While the film niftily harmonises many of the genre’s familiar tropes, its ultimate evil is bigotry itself — and the bigots who keep it alive are its monsters. It manages to say so much about the absurdity of race that is unsayable; in an interview with The Guardian, Peele said: “That’s where I love to start with a horror story: ‘What is this primal thing that’s affecting me in a way I don’t quite understand?’”
The real horror, in other words, is human. “To find the darkest monster of all,” Peele says, “look no further than the mirror.”
A horror film’s real trick is to assail us not only with terrors from the realm of the unknown and the uncanny, but to creep us out and make us uncomfortable by showing us those bits of ourselves that are murky and unreliable. In that way, as our underlying beliefs and our relationship with the status quo are thrown into disarray, the very cells in our body begin to panic. Because the reality that’s familiar to us is thrown into question.
And once that happens, not even covering your eyes or running to the kitchen can save you from unravelling.
Halloween highlights
You can see Get Out on October 31 — Halloween — and again on Friday the 13th (of November) at the new GoDriveIn cinema, which was launched on October 23 in Salt River, Cape Town. There are screenings (mostly of established hits) every Friday, Saturday and Sunday. Doors open at 5pm and movies start at 7.30pm; you can pre-order hot food (as well as your popcorn and snacks) from Truck Norris when you book your tickets.
Opening on October 30, Antebellum is about a modern-day African-American author who mysteriously finds herself trying to escape from a life of slavery on a 19th-century Southern plantation. Though Time magazine deemed it enthralling, not least for Janelle Monáe’s star performance, most advance reviews have labelled it lacklustre, with most critics complaining about the meh ending and the exploitive portrayal of plantation brutality. Still, there’s loads of vengeance meted out on the entire slavery project.
Also coming to cinemas on October 30 is the Korean zombie apocalypse action flick Peninsula, which was due to have screened at this year’s cancelled Cannes Film Festival.
Opening on Friday November 13, Freaky is one of those teen spoof comedy horrors about a teenage girl who swaps bodies with a serial killer. If for nothing else, it’s worth watching to see Vince Vaughn channelling a high school cheerleader.
● ● ● ●
Using the film article, state whether each statement agrees with it, answering yes or no and quoting the words that decide it: (a) The GoDriveIn cinema was launched on October 23 in Salt River, Cape Town. (b) Movies at the GoDriveIn start at 5pm. (c) Peninsula screened at this year's Cannes Film Festival. Rely only on the film article for these answers.

[Stored data entries]
● ● ● ●
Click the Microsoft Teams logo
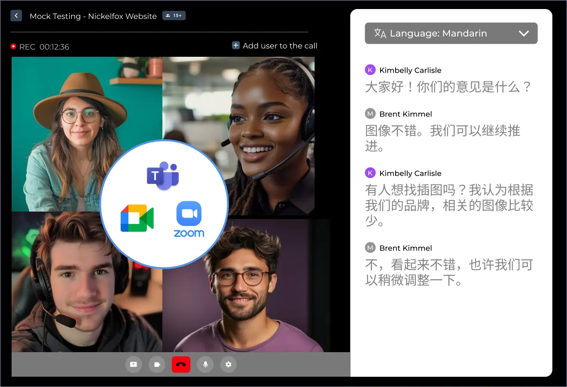 click(163, 176)
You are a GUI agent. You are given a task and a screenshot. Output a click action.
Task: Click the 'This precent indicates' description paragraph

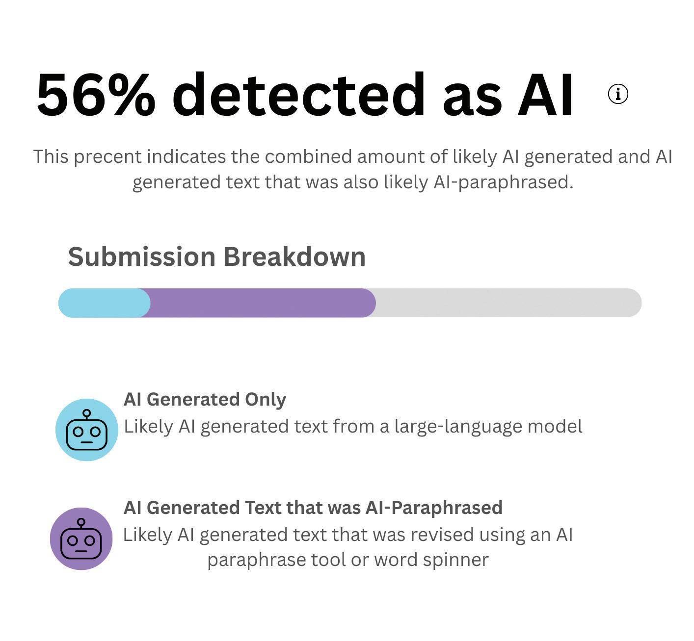click(353, 169)
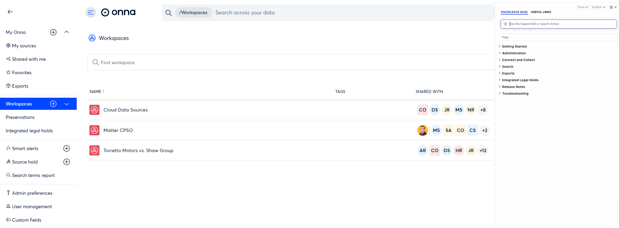Select the Knowledge Base tab

pos(514,12)
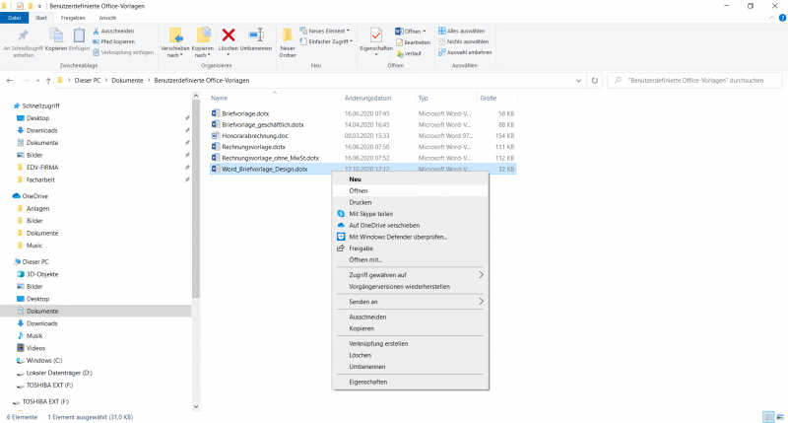The image size is (788, 423).
Task: Expand the Senden an submenu
Action: [x=481, y=302]
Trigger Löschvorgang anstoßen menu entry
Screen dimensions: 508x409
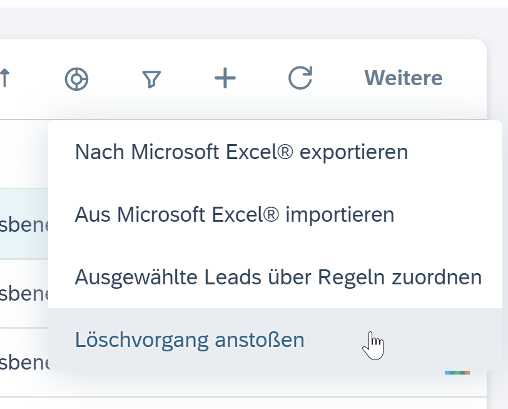pos(190,339)
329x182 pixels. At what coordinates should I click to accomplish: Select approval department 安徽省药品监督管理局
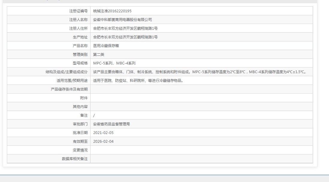pos(111,124)
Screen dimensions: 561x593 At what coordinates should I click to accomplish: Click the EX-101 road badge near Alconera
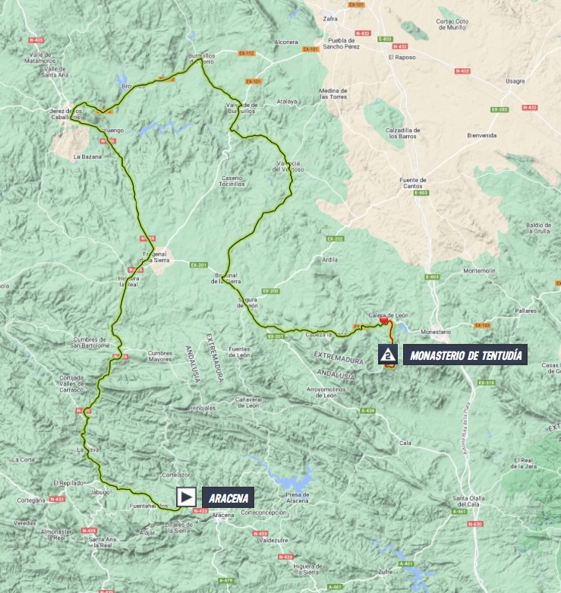click(310, 49)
● ● ● ●
> **Exercise result**
(a) Yes: "which was launched on October 23 in Salt River, Cape Town"
(b) No: "Doors open at 5pm and movies start at 7.30pm"
(c) No: "which was due to have screened at this year’s cancelled Cannes Film Festival"